Se verían las caras en Wembley con la Sampdoria, el equipo que habían batido en la final de la Recopa del ’89 en la primera temporada del flaco en el banquillo culé. Ante los italianos había logrado su primer título. Parecía que el círculo se cerraba.
Aquel equipo contaba con jugadores de talla mundial como Vialli (2º máximo goleador histórico del club), Roberto Mancini (máximo goleador histórico del club) o Pagliuca, un reputado portero.
Era vigente campeón de la Recopa de Europa y había ganado dos Copas de Italia seguidas (87-88 y 88-89). Aun hoy, solo cuenta con esa Liga (90-91) que le dio acceso a la máxima competición continental.
Para el modesto club de Liguria la hazaña era mayúscula. Tal como si hoy se presentaran en la final un Betis o una Real Sociedad. Sin que nadie se me ofenda por favor.
En Wembley se saldó la deuda
Antes. Bendito fútbol de antaño. No era tan raro ver a los modestos presentarse en alguna final o incluso ganar títulos con relativa frecuencia.
En esa época un buen equipo podía competir de forma solvente contra las grandes plantillas y, esa fue la Sampdoria de finales de los ’80 y comienzos de los ’90. Un club humilde que dio la talla entre los gigantes del continente.
El nivel competitivo de la Liga italiana de aquellos años fomentaba la aparición de grandes equipos, incluso entre los menos poderoso de la competición.

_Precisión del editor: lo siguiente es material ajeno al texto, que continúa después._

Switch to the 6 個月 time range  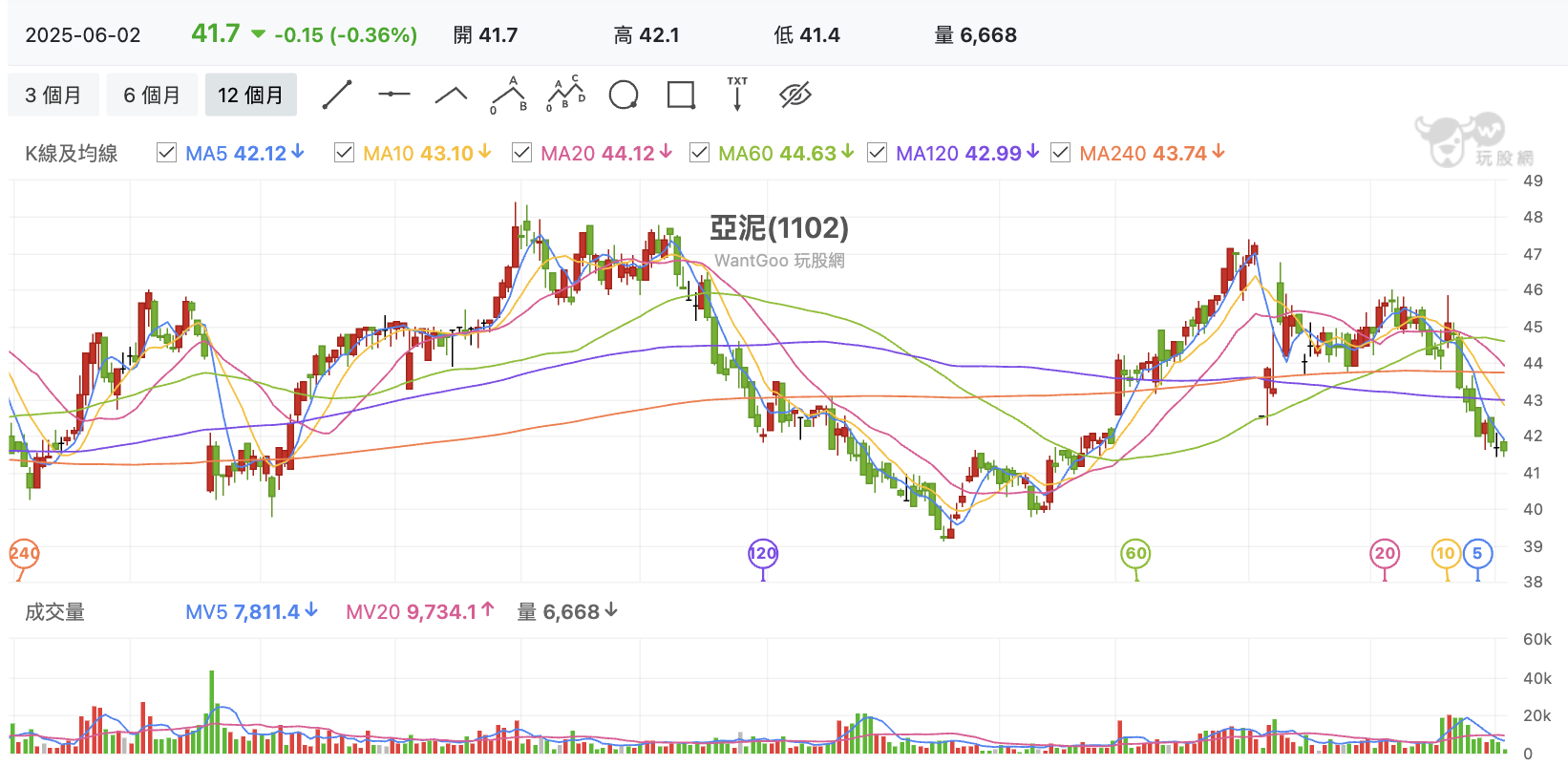[152, 95]
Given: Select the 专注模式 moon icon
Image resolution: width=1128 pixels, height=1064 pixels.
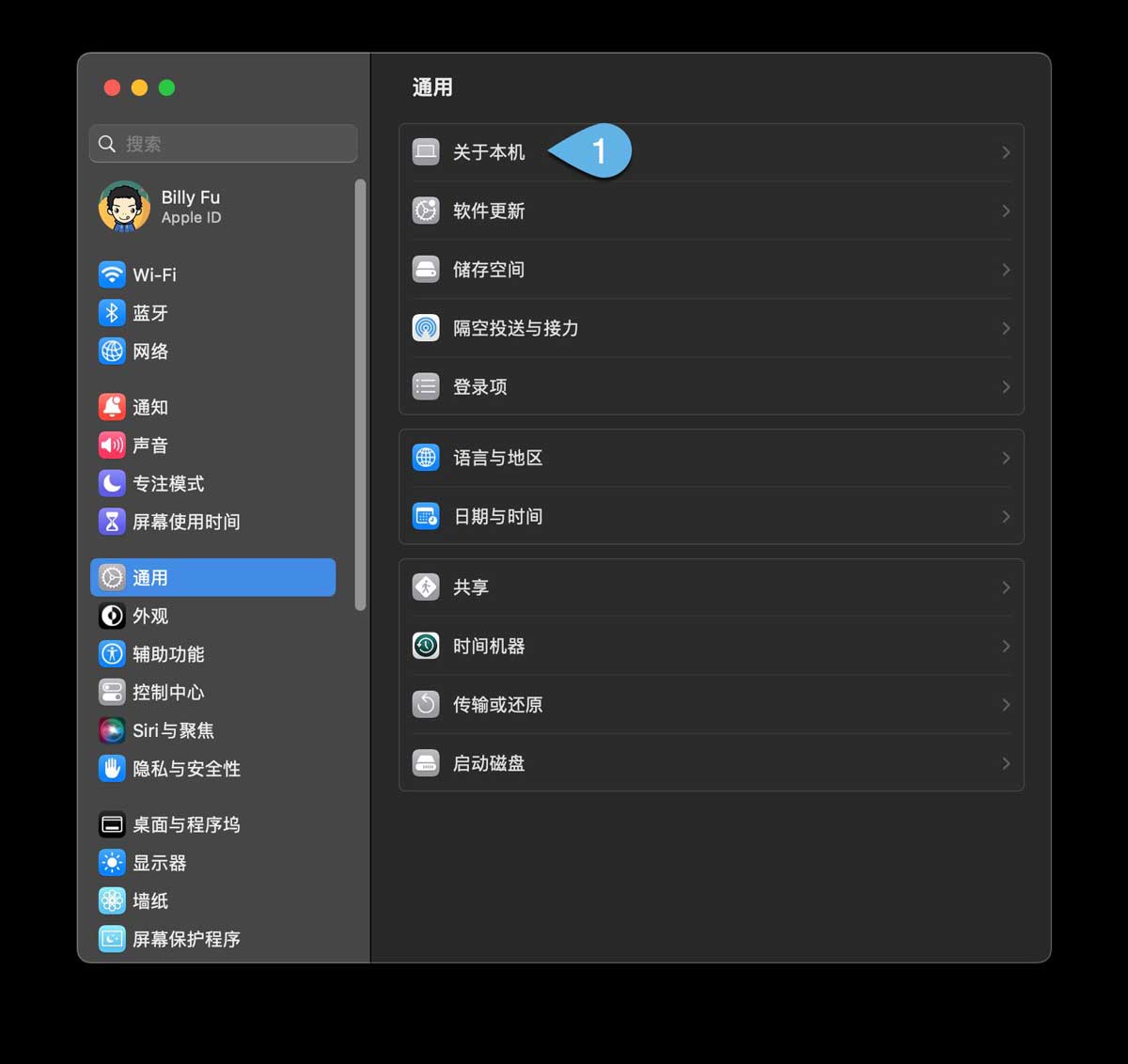Looking at the screenshot, I should coord(112,483).
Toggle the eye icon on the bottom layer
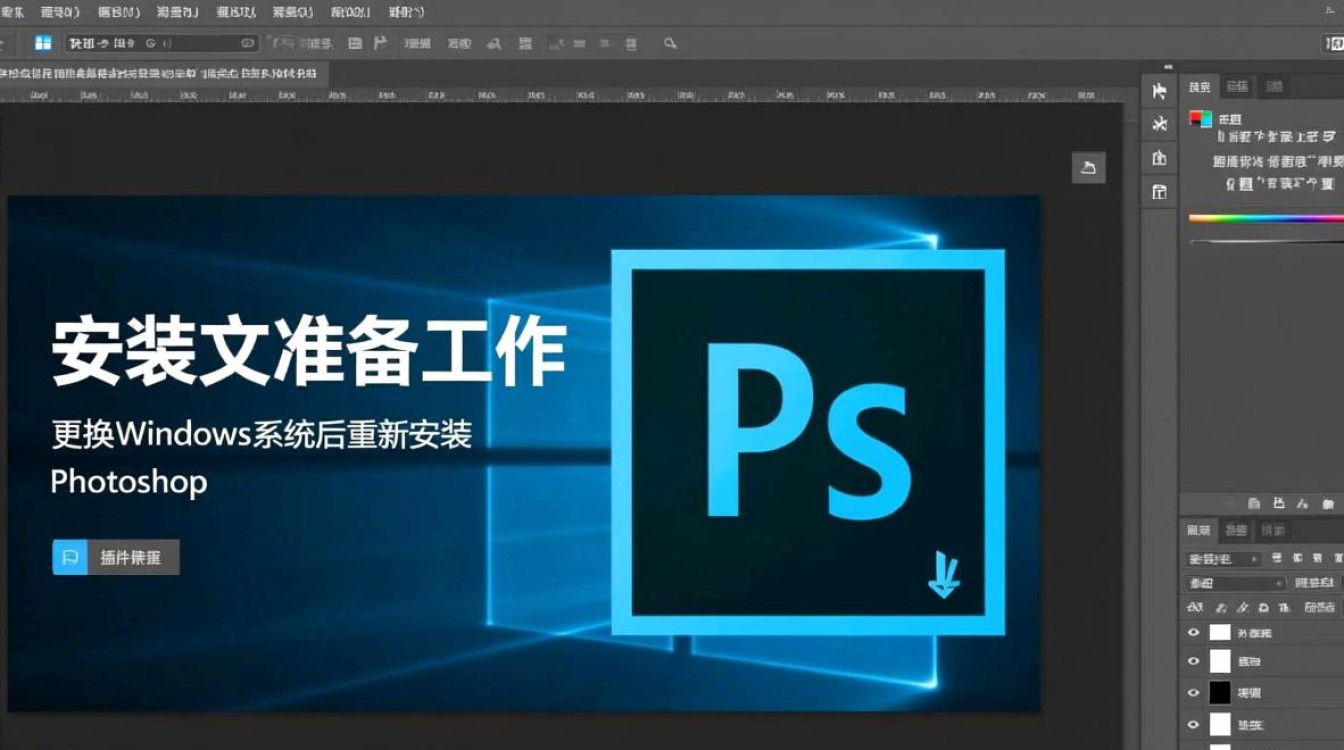 pyautogui.click(x=1194, y=724)
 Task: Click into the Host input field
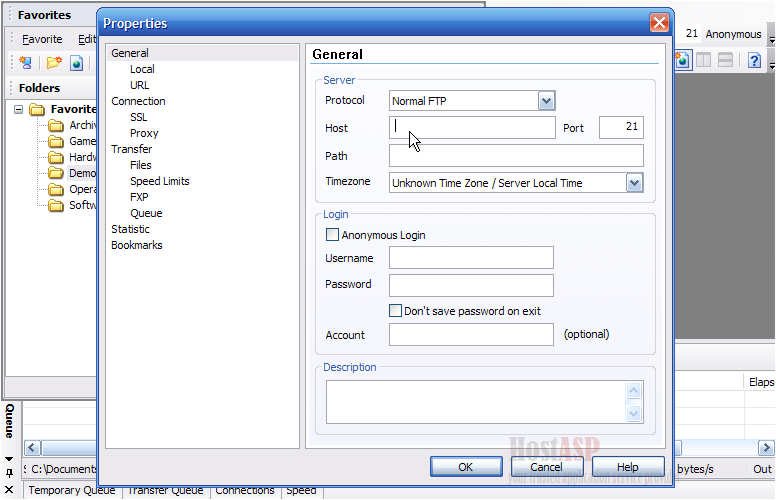(x=472, y=127)
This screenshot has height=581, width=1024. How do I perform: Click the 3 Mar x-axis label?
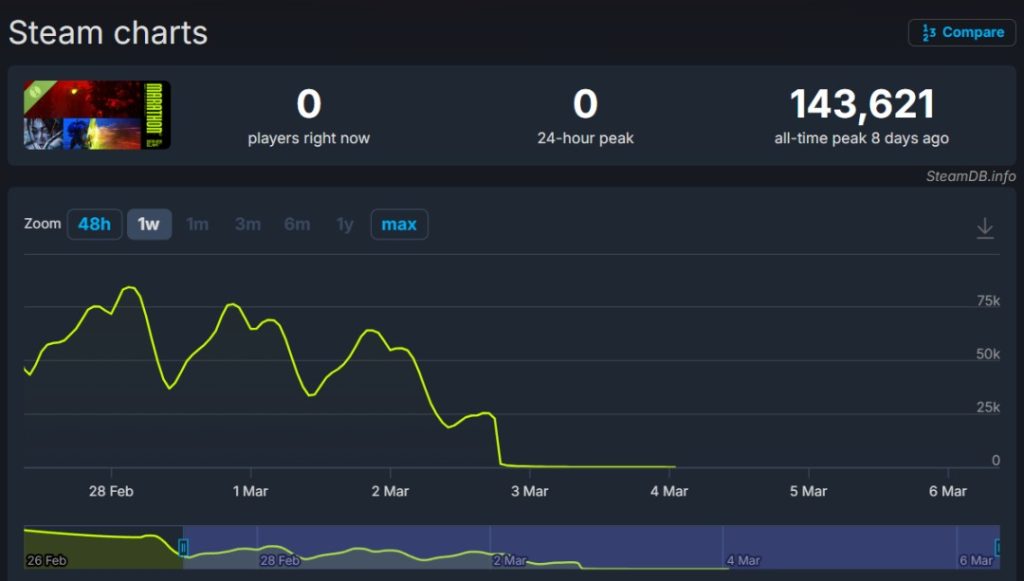click(529, 491)
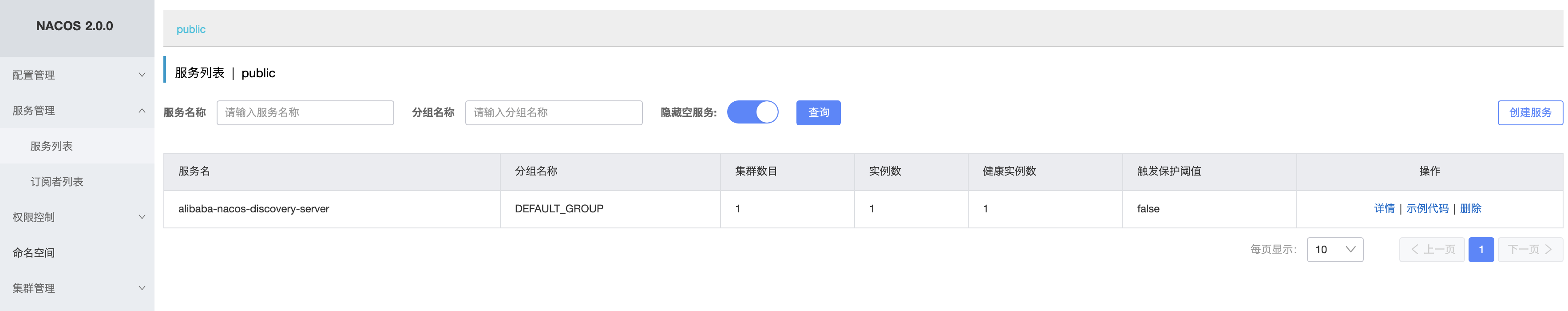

A mayor exigencia del campeonato doméstico mayor es el nivel de todos sus clubes.
«Salid y disfrutad» dijo Cruyff a sus jugadores en los prolegómenos del encuentro. Poco pudieron disfrutar, hasta que Koeman ejecutó aquel tiro libre que llevaba al equipo culé a la cima del fútbol. Todo lo anterior había merecido la pena para llegar a ese momento mágico.
La final de la Copa de Europa de 1992 en Wembley significó el premio gordo para el proyecto de Johan Cruyff y encumbró al club como miembro destacado de la élite futbolística del continente.
Ya no hay celebraciones como las de antes… Y es que una victoria así ablanda hasta a los tipos más duros.